Посол разбирает бисерную цифирь втихомолку, приложив к глазу стеклянную чечевицу. Любопытство сына не утолит.
– Приблудный? Чем не угодил тебе?
– Шатун какой-то, – рассуждает Александр. – Курляндии он не слуга. Так кому же? Болтается в Париже… Продаст он нас, тять.
– Нечего ему продавать. У него свои карты, у нас свои. Наших козырей не видит же оттуда.

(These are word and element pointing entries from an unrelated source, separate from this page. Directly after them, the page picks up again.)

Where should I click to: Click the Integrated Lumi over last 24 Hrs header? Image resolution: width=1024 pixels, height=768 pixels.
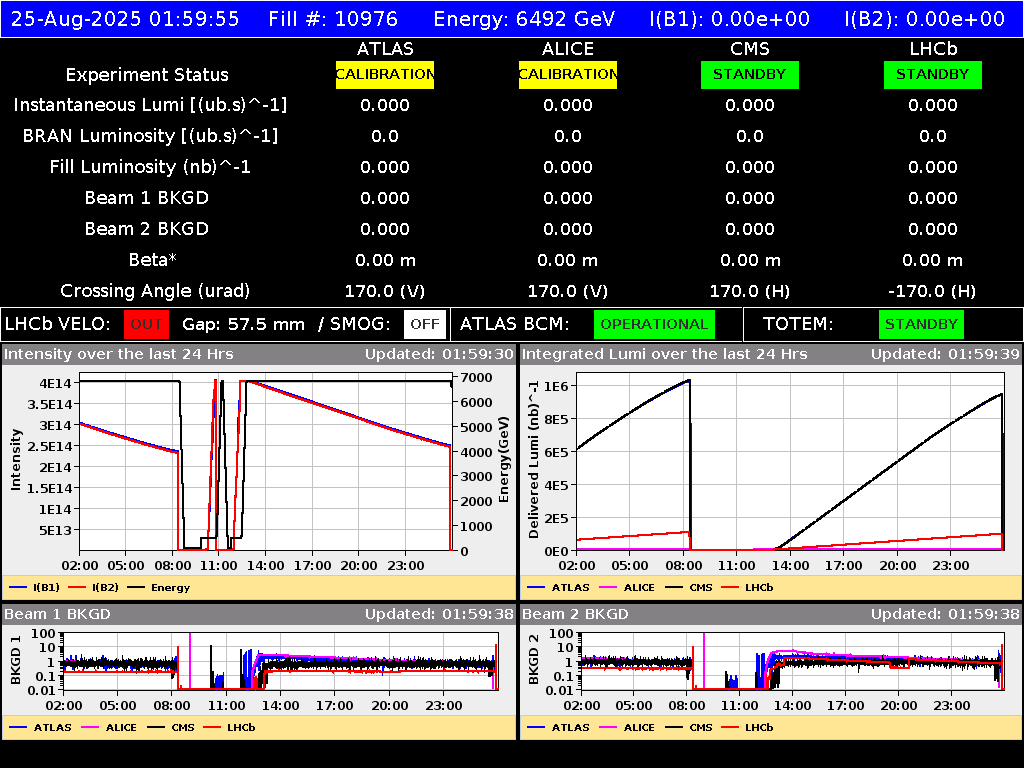pyautogui.click(x=665, y=354)
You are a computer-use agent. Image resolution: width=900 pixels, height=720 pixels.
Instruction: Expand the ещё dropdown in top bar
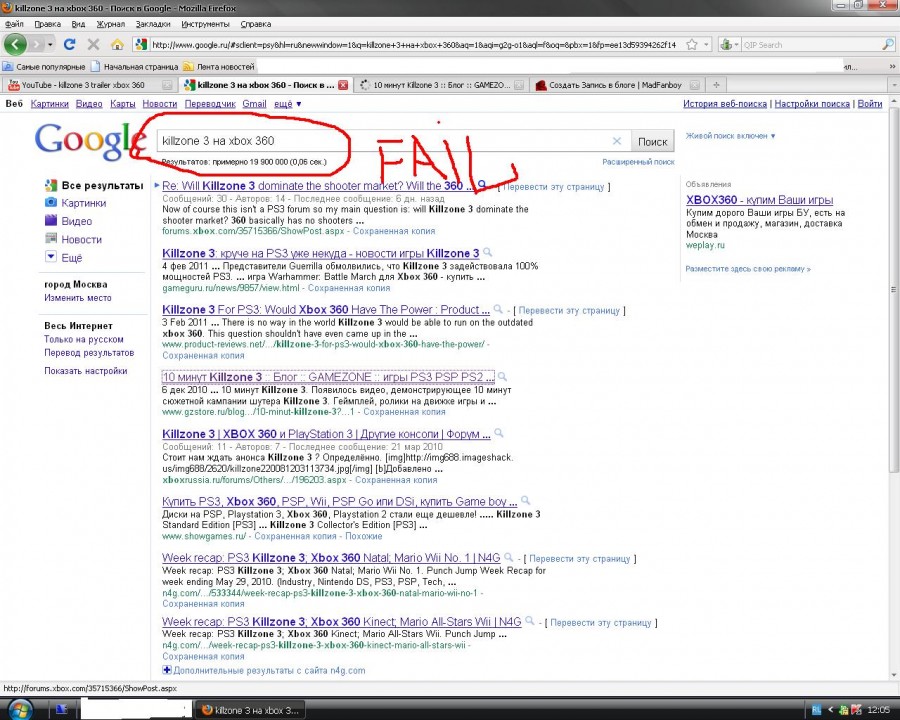pyautogui.click(x=288, y=104)
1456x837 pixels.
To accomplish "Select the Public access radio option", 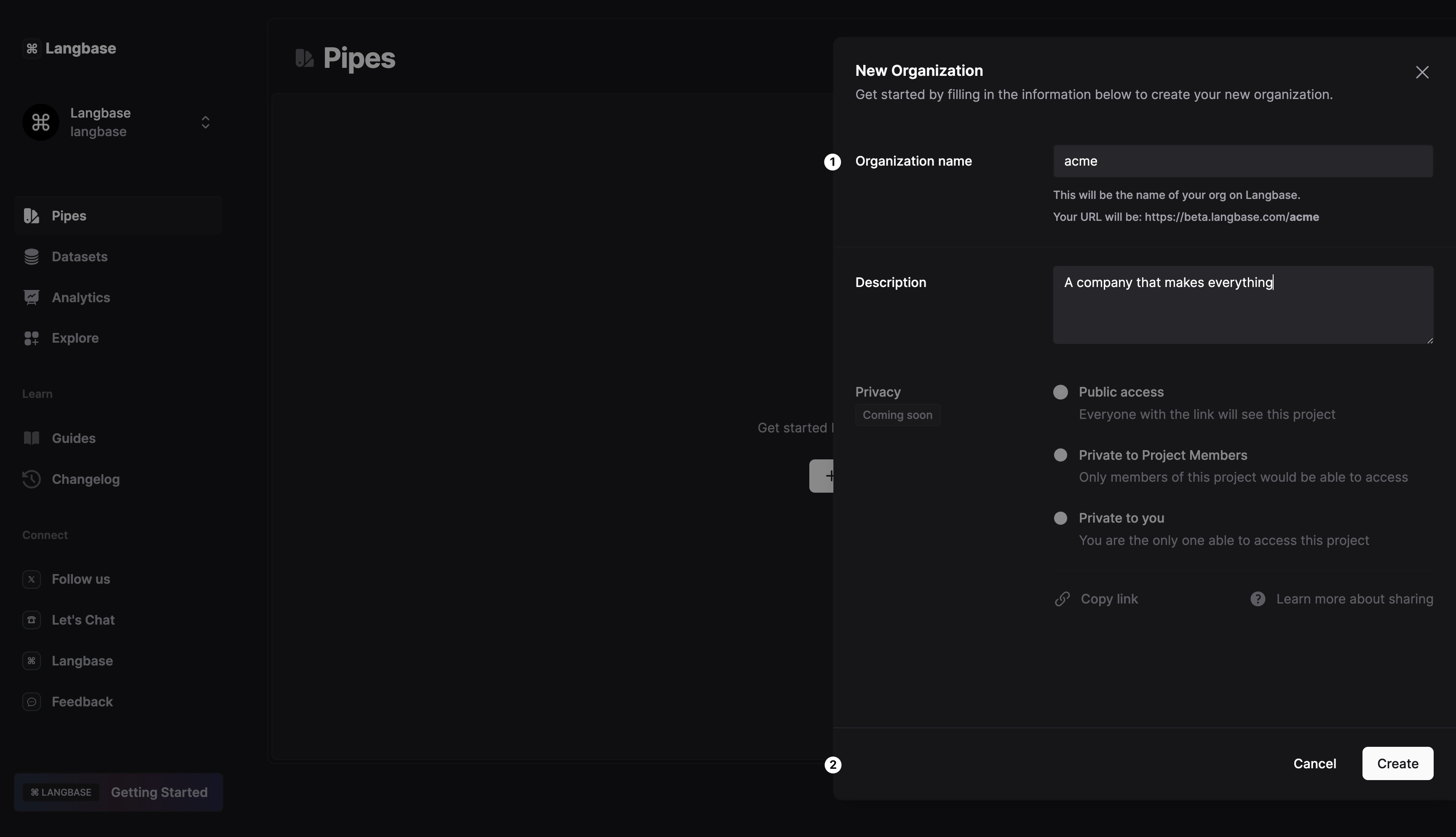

В Париже кроме маркиза два резидента – Конон Зотов, сын того Зотова, что обучал юного царя грамоте, да младший Лефорт, сын дружка царского. Оба представляют Российское государство с лицом открытым, оба усердны, да неуклюжи, – Конону поручена коммерция, и Лефорт лезет туда же, запутывает всех сумасбродными прожектами. Истинно сын дебошана… Сен-Поль же «без характеру», коришпондент тайный. Знакомства имеет в столице обширные, вхож к некоторым весьма важным сановникам и услуги его неоценимы.
Александру маркиз досаждает главным образом тем, что каждый раз причиняет мелкие и непонятные хлопоты.
Вот и сейчас…
– Ступай к Шатонефу! Зови отобедать с нами! Запросто, без церемоний…
Экая важность, мог бы послать Огаркова! За что такой почет французскому послу, вздорному старикашке, говорливому как сорока. Твердит свою родословную, парижские сплетни, а то, масляно подмигнув, вспоминает Константинополь, где несколько лет состоял послом. Хихикая, разъясняет нудно, нескончаемо обычаи султанского двора, а особливо гарема.
– Нечего волынить, иди! – понукает отец. – Надулся, лягушка Езопова.